» Text for analysis:
Gurha Slathia is a village and notified area in the Samba district of the Indian union territory of Jammu and Kashmir. The village is the mother land of some of the bravest men and women born in Jammu and Kashmir. The place is well known for its Amma ka Mandir where the Rajput families unite once a year.

The M.L.A of the village is Mr. Surjjet Singh Slathia. The village is also the birthplace of the famous Bollywood singer Siddarth Slathia. It is better known as the village of Rajputs, it's located at 30 km from south of Jammu.

Demographics 
Gurha  Slathia is the only village in Jammu and Kashmir with a population exceeding 4,600 (4,629 according to a census in 2011). In 1975, 90% of the families living there had at least one member serving in the Indian Army. Gurha Slathia is more urbanized than many og the surrounding villages. There are well maintained two-lane roads, athletic stadiums, playgrounds, hospitals, and schools. There are 8 wards, or Mandi, in Gurha Slathia: Grota Mandi, Ugh Mandi, Garh Mandi, Sani Mandi, Rajgarh Mandi, Paddar Mandi, Dabbar Mandi, and Andrarh Mandi.

The Slathias are Suryavanshi Rajputs that belong to the Dogra region and are mainly found in Jammu, Samba, Udhampur . The Jamwal Clan is made up of sub-clans formed by brothers of the reigning Maharajahs. They settled at various places around Jammu as Rajahs after they were allotted Jagirs. 

The sub-clans include: 

 Jandi Wala
 Panjgrain Wala
 Bhalwal Wala
 Saruinsar Wala
 Raipuria
 Kahna Chak Wala
 Panchor Wala; Jandria
 Purani Mandi Wala
 Sohal Wala
 Agore Wala
 Jagti Wala
 Painthal wa Dansal Wala
 Sahanu wa Taru Wala
 Dalpatia; Narania
 Shobilia; Birpuria
 Balbadria
 Ram Gharia
 Fateh Khania
 Tambar Dahojia
 Manalia
 Kapur Dyalia
 Markalia
 Ala Khania
 Raduwal
 Bahu Wala
 Slathia
 Surkhania
 Dagoria
 Jasrotia
 Lakhanpuria
 Samyal
 Sangramia
 Mankotia
 Udhamolia Jamwalas
 Chillhals
 Deonias

History

Slathia's Raja Hamir Dev ruled the Jammu kingdom between Bikarmi from 1400 to 1423. He had two popular sons: Ajaib Dev and Hasil Dev. The younger son, Hasil Dev, became the Wazir of Raja Ajaib Dev of Jammu kingdom. Raja Ajaib Dev died in Bikarmi in 1454. Wazir Hasil Dev cared for the young prince and helped him with his administrative duties.

» Extracted information:
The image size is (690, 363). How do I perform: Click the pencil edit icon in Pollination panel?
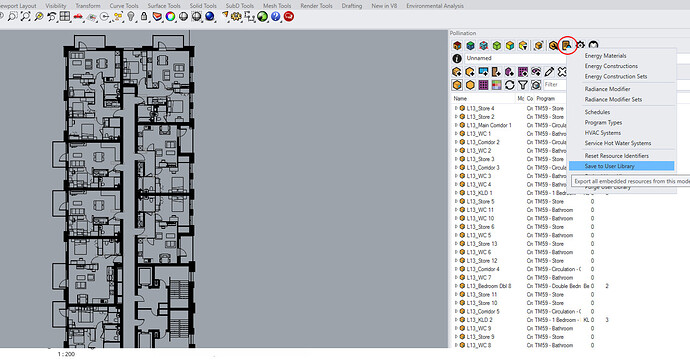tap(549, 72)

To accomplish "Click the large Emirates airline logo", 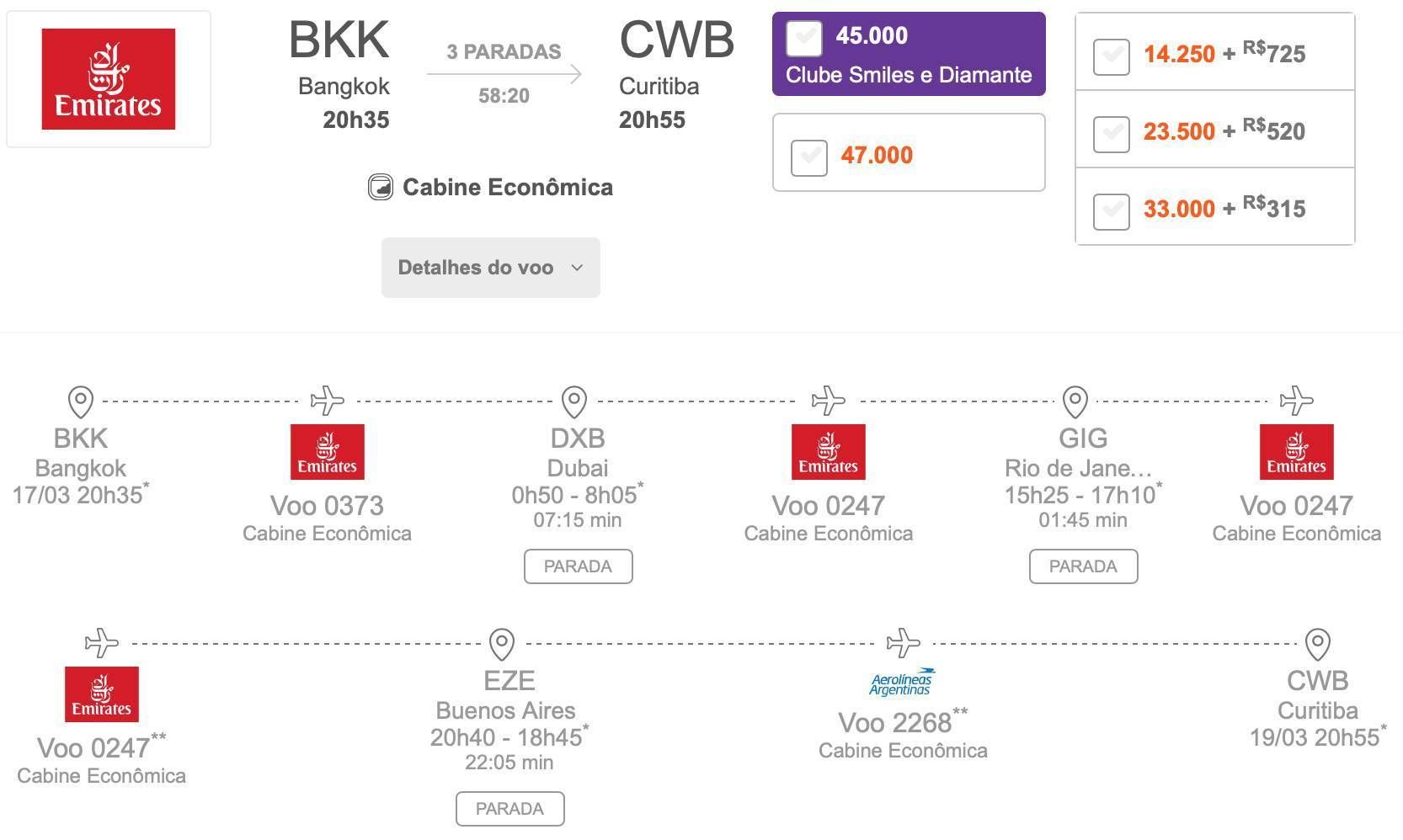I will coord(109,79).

==

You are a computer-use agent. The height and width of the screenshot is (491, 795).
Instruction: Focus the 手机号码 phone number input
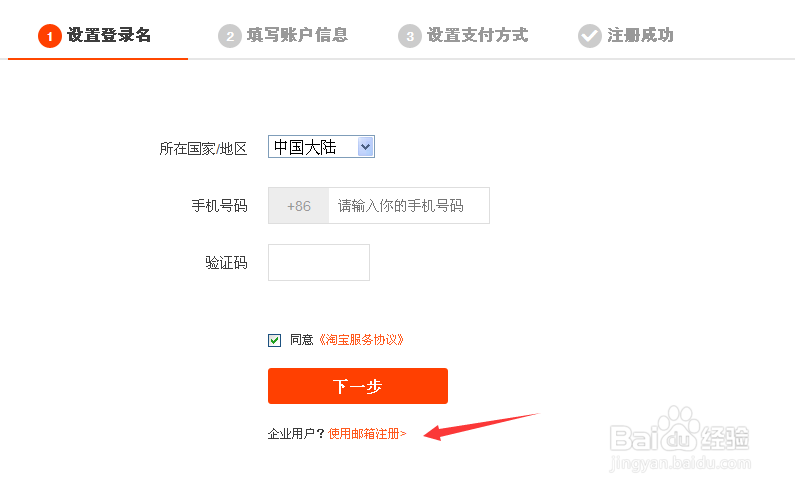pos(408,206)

--

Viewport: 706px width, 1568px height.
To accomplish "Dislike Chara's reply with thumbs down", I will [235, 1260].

» Problem 1: According to the Gurha Slathia text, what is the place well known for?
» Problem 2: Reproduce the passage of the Gurha Slathia text that begins with "Gurha Slathia is a" and ends after "once a year.".

» Result 1: Its Amma ka Mandir, where the Rajput families unite once a year.

» Result 2:
Gurha Slathia is a village and notified area in the Samba district of the Indian union territory of Jammu and Kashmir. The village is the mother land of some of the bravest men and women born in Jammu and Kashmir. The place is well known for its Amma ka Mandir where the Rajput families unite once a year.